_ACTIVITY_:
Your output should be exactly the lines from the one containing "Filter layers by type layers icon" through the final line of the following data, please, with no pictures.

(Saved data entries)
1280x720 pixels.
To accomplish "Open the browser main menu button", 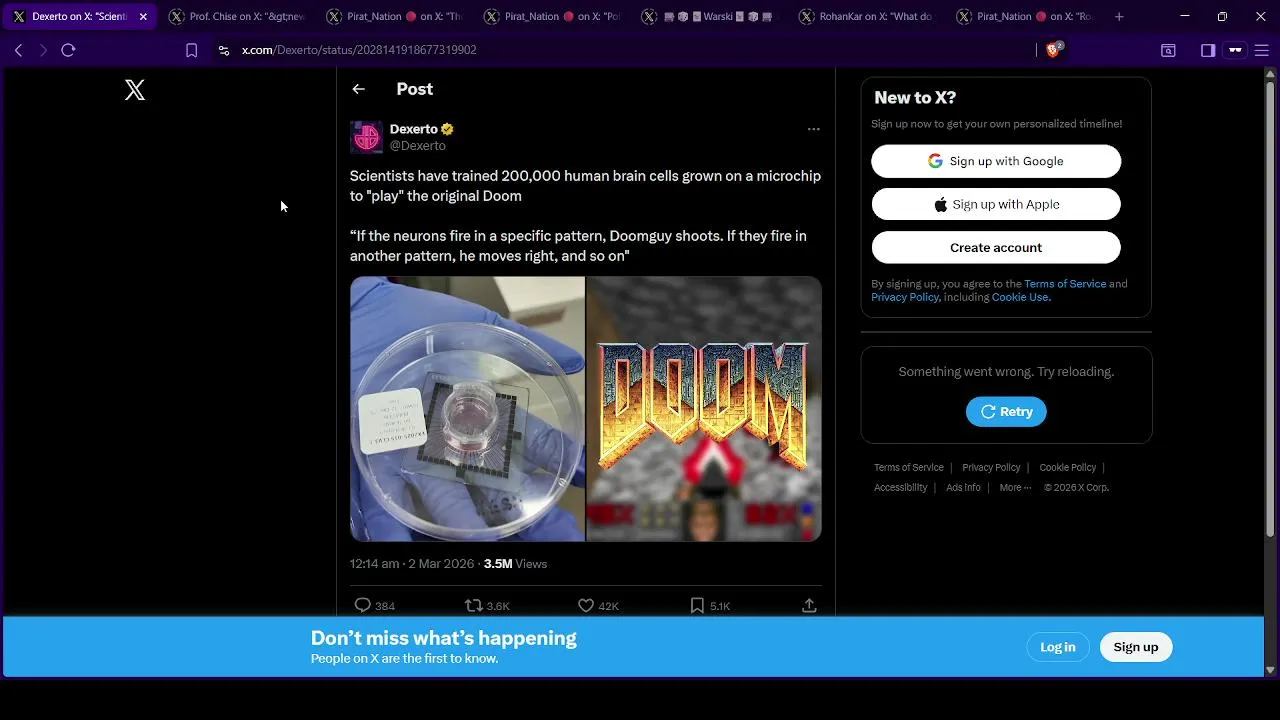I will pyautogui.click(x=1260, y=50).

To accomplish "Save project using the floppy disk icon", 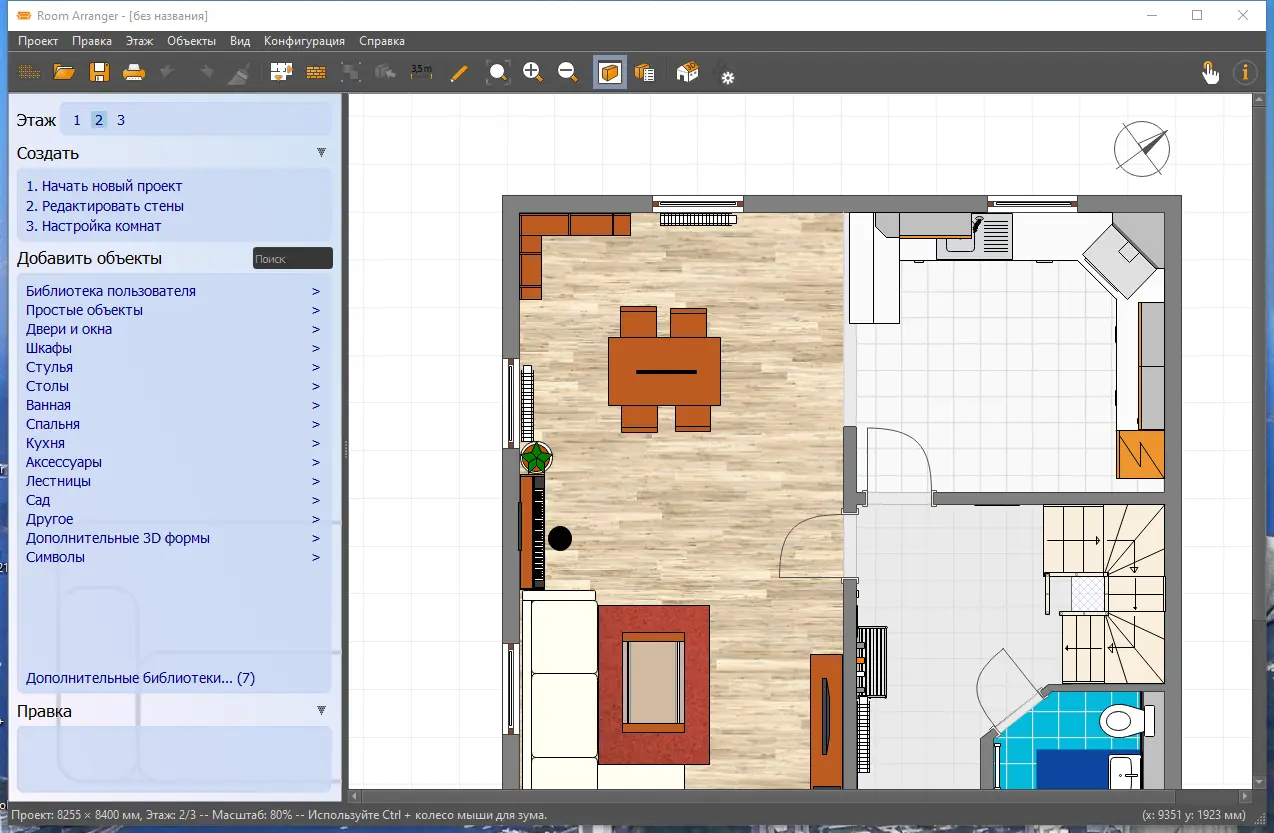I will [x=99, y=72].
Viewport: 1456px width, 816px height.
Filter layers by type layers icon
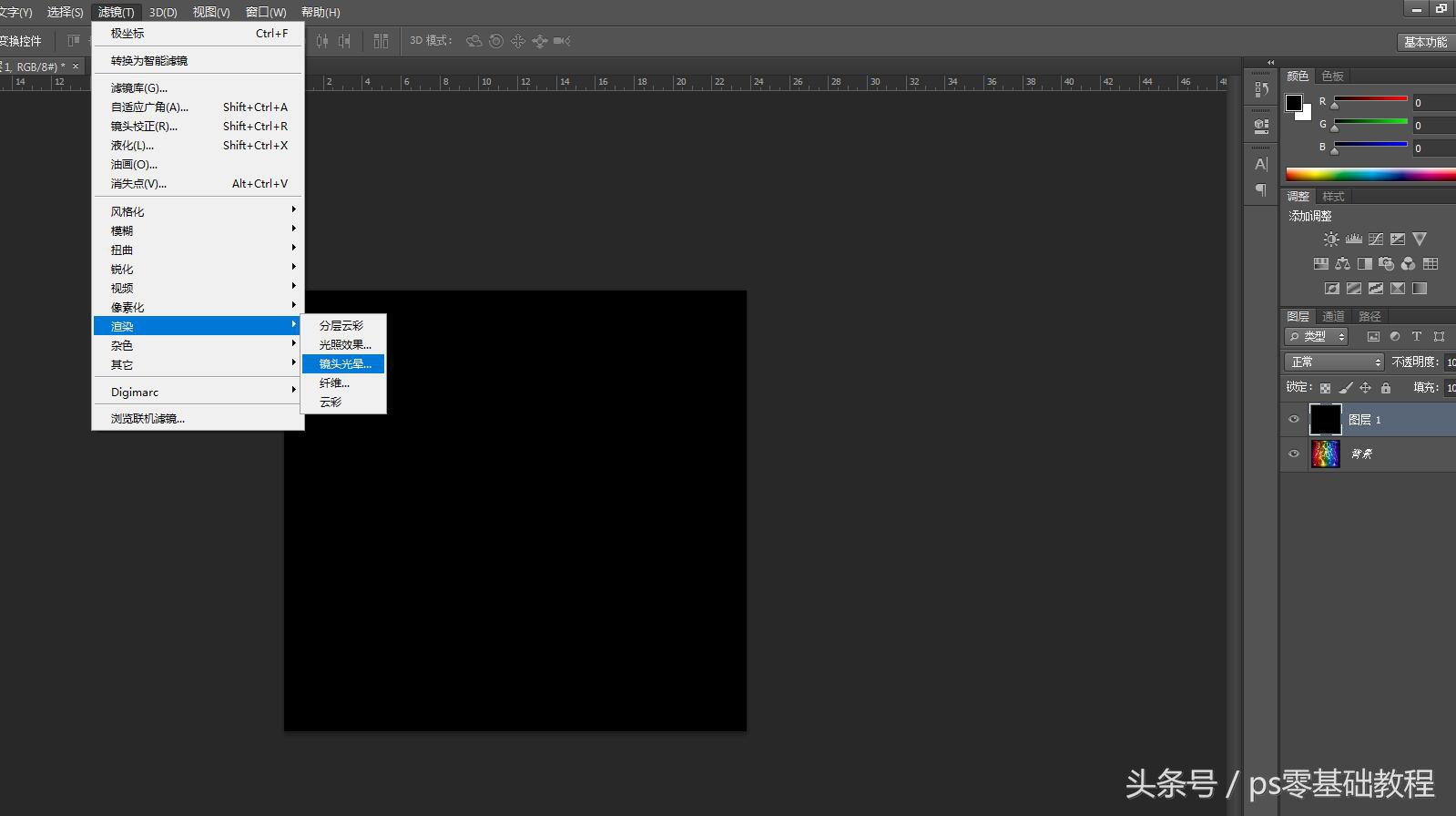click(1416, 337)
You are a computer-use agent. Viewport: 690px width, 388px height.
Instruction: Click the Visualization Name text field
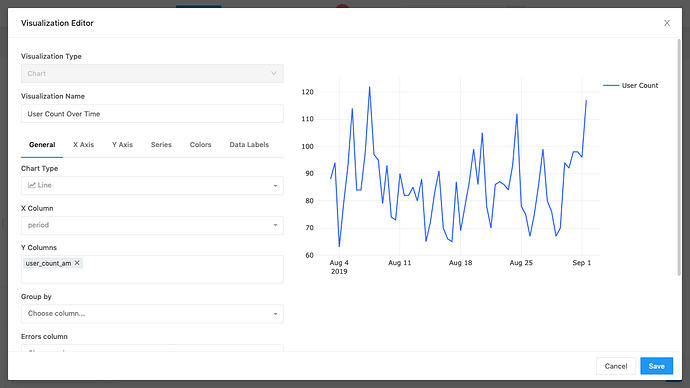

_RESPONSE TO THE EXERCISE_:
Filter layers by type layers icon
click(1416, 337)
You are a computer-use agent. Viewport: 690px width, 388px height.
Instruction: Click the Visualization Name text field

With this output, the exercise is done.